Because tornadoes can be disastrous, homeowners, businesses and farmers — especially those with livestock — need to have an emergency action plan.
The National Weather Service has confirmed that tornadoes struck Augusta, Dinwiddie, Gloucester, Halifax and Rockbridge counties on April 16, destroying or damaging about 430 homes and businesses. Damage in Gloucester alone is estimated at more than $7.7 million, with 162 homes destroyed or damaged.
Two tornadoes caused an estimated $8.5 million in damage on April 8 in Pulaski County.
"Damage can be minimized in many cases by having a plan already in place," said Jimmy Maass, safety manager for Virginia Farm Bureau. "Advanced preparation is not just smart, but directly affects a farm’s profitability and long-term growth. Having a plan in place can save precious time when the minutes truly count."
(For an example of just how deadly and damaging tornadoes can be see http://southeastfarmpress.com/management/deadly-tornadoes-rip-through-north-carolina-farm-country).
Keep documented emergency escape routes and procedures for each building on your property. Be sure to identify procedures to be followed by the people who remain to handle critical operations before they evacuate.

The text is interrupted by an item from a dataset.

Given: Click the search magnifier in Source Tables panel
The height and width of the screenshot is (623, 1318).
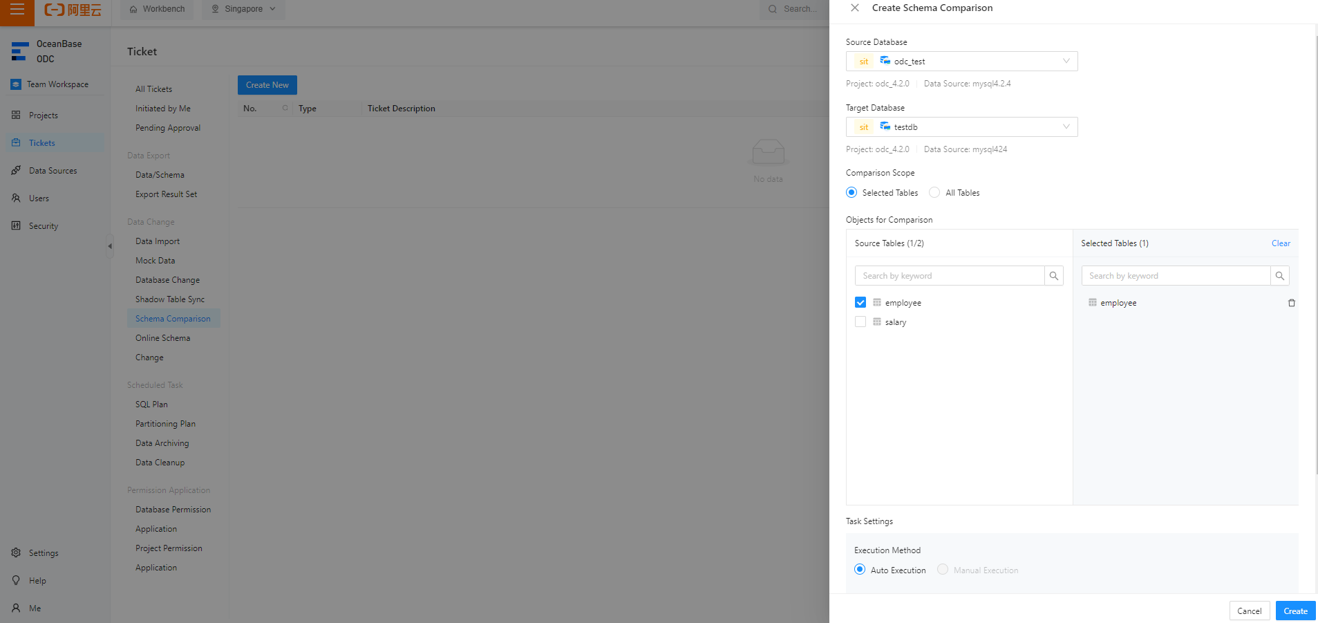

Farm operators also should have procedures in place to account for all family and employees after an emergency evacuation, and keep a list of who will be responsible for reporting fires and other emergencies.
Maintain a contact list of those connected with the farm who should be notified during an emergency — from owners, family members and employees, to employees’ family members, suppliers and anyone else who is on the farm on a regular basis, Maass said.
Include local law enforcement, fire departments, gas and electric providers, hospitals and insurance companies. Have a contingency plan in place for livestock in case barns or dairy parlors are damaged or destroyed. Also designate a location for offsite storage of important documents and records.